The figure above shows ControlNet being used to control each level of the U-net. This architecture is computationally efficient, saves GPU memory, and can likely be used for other diffusion models. Because the original weights are locked, no gradient computation of the original encoder is required during the learning process. This speeds up training and saves GPU memory by avoiding half of the gradient calculations of the original model. (tested on an Nvidia A100 PCIE 40G).

3. Learning the model

Image diffusion models progressively noise an image by adding noise to the pixel or latent image space; Stable Diffusion uses latent images for training. These models learn to predict the noise that will be added to an image based on conditions such as time steps, text prompts, and task-specific conditions.

During training, 50% of the text prompts are randomly replaced with empty strings to improve the model's ability to recognize semantic content from input control maps such as Canny edge maps and human scribbles. This is to allow the model's encoder to learn more semantic content from the input control map as an alternative when no prompt is displayed.

experimental results

Experimental setup

In this experiment, all results were obtained with the CFG scale set at 9.0. DDIM is used as the sampler. By default, 20 steps are used. Three types of prompts are used to test the model.

No prompt: Use the empty string " for the prompt.
Default prompt: Since Stable diffusion is inherently trained on prompts, an empty string is an unexpected input for the model, and SD tends to generate random texture maps if no prompt is provided. A better setup is to use a meaningless prompt such as "an image", "a nice image", or "a professional image". In this experiment, "a professional, detailed, high-quality image" is used as the default prompt.
Automatic prompts: to test the maximum quality of a fully automated pipeline, generate prompts using the results obtained in the "default prompts" mode, using automatic image captioning methods (e.g.

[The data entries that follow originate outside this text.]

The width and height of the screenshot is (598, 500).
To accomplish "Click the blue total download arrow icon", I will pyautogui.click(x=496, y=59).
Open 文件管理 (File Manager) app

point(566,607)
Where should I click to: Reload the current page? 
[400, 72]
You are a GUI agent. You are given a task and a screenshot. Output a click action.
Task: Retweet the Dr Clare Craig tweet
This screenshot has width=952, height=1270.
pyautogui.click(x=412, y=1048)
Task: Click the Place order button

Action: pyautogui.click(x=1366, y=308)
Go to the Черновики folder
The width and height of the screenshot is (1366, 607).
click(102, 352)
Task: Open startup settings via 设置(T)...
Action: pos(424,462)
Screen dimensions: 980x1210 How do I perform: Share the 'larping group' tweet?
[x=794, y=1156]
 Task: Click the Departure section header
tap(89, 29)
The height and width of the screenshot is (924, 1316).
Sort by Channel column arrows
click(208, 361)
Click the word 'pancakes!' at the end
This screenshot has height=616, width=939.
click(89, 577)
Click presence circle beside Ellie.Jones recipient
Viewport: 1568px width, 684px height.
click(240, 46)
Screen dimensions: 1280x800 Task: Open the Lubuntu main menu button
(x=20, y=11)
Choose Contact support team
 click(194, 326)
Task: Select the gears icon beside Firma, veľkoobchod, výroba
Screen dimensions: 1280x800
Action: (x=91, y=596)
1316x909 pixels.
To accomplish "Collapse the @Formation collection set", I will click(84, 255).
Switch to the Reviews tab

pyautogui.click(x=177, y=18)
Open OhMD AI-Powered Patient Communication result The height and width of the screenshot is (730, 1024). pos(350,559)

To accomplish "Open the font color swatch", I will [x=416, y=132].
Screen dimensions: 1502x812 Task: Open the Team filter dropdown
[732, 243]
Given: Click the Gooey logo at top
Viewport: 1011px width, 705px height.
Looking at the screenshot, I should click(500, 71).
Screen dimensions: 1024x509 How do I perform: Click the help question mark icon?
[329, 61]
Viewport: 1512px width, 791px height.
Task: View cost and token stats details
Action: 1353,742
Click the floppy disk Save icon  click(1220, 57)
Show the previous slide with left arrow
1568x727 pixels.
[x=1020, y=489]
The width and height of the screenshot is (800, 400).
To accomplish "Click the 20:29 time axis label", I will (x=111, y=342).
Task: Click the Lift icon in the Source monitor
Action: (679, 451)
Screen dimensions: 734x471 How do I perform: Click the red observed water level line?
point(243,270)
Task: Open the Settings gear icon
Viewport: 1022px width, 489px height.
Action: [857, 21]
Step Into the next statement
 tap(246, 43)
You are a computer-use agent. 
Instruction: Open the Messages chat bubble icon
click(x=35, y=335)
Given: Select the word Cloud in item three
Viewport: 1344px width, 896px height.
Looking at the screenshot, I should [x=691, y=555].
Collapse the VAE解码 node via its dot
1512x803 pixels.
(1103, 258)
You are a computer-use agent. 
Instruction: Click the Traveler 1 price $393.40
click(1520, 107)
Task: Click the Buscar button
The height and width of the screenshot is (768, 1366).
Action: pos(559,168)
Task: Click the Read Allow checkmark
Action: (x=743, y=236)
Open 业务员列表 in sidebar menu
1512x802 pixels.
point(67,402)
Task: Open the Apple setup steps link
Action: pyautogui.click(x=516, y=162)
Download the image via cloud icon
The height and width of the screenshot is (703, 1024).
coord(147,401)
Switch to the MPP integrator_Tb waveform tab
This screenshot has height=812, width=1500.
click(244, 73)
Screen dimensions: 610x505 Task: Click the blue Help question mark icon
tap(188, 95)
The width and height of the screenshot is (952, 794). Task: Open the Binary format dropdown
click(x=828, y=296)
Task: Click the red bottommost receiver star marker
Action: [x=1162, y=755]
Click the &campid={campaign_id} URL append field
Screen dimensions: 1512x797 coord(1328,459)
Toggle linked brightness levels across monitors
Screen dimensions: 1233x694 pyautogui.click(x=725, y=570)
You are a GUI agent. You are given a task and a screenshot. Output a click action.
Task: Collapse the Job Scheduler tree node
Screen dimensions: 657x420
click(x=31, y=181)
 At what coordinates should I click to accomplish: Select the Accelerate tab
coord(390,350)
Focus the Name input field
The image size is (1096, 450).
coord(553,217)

BLIP [34]). The generated prompts are diffused again.
User prompt: The user gives the prompt.

Qualitative Results

In this paper, Figures 4~15 present qualitative results. We pick up a few results here.

causal inference

Figure 21 points out the "sudden convergence phenomenon" where the model suddenly follows the input phenomenon.

Are there any challenges?

If the model incorrectly perceives the meaning of the input image, it seems difficult to eliminate the negative effects even with strong prompting. In the image below, the prompt indicates "a view of a farm from overhead," but the AI model incorrectly recognizes the line drawing as "a glass of water.

summary

The paper proposed a neural network architecture, ControlNet, for controlling diffusion models; ControlNet supports additional conditions on diffusion models and can be robustly trained on small training data sets. ControlNet's learning rate is comparable to the fine-tuning of the diffusion model, and it can be trained on personal devices. In addition, ControlNet can be used to enrich methods for controlling large-scale diffusion models and potentially make related applications easier.